> _Exercise prompt_
Begin with the opening line of the records and extract each line through the one holding "Ψευδάργυρος, ένα σημαντικό"; pictures are not part of the copy.

> _Data to examine_
__________________________________________________

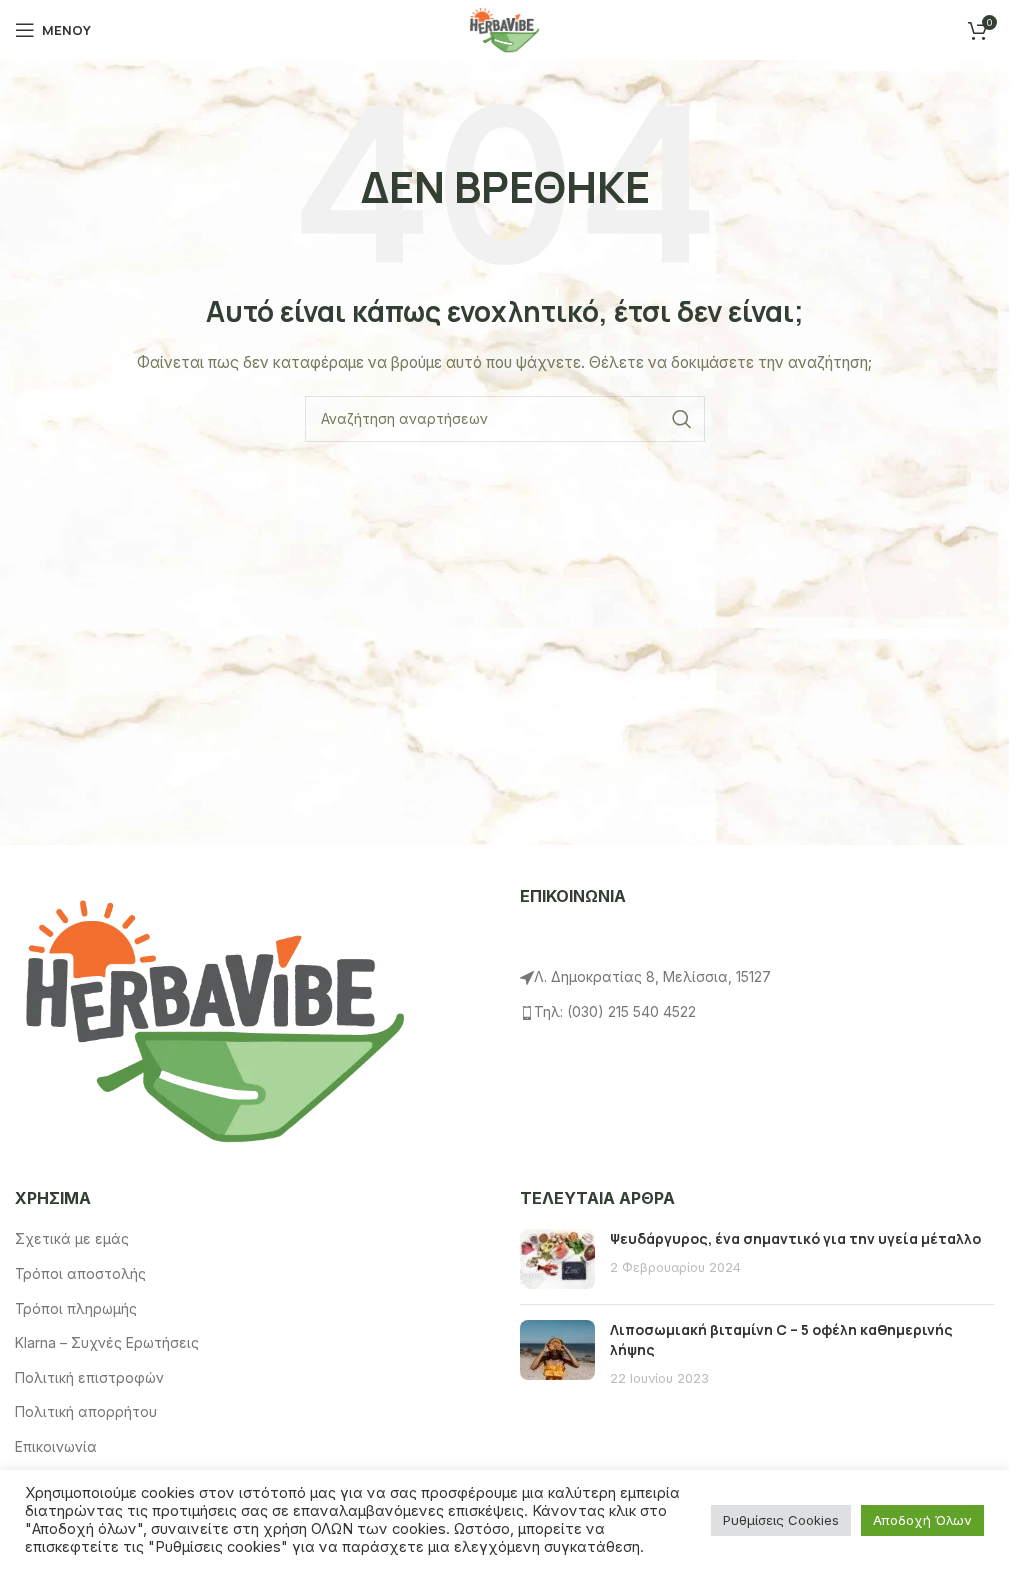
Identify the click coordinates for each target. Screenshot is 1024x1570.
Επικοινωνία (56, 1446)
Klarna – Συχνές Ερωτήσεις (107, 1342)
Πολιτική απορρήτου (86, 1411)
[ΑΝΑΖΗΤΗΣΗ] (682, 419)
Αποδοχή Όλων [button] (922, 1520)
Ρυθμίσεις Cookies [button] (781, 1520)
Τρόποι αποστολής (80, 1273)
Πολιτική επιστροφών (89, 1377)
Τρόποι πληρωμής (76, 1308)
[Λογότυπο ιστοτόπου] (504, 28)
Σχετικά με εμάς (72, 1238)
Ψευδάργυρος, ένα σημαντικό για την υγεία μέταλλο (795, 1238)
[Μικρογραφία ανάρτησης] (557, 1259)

__________________________________________________

> _Solution to the problem_
Identify the click coordinates for each target. Screenshot is 1024x1570.
Επικοινωνία (56, 1446)
Klarna – Συχνές Ερωτήσεις (107, 1342)
Πολιτική απορρήτου (86, 1411)
[ΑΝΑΖΗΤΗΣΗ] (682, 419)
Αποδοχή Όλων [button] (922, 1520)
Ρυθμίσεις Cookies [button] (781, 1520)
Τρόποι αποστολής (80, 1273)
Πολιτική επιστροφών (89, 1377)
Τρόποι πληρωμής (76, 1308)
[Λογότυπο ιστοτόπου] (504, 28)
Σχετικά με εμάς (72, 1238)
Ψευδάργυρος, ένα σημαντικό για την υγεία μέταλλο (795, 1238)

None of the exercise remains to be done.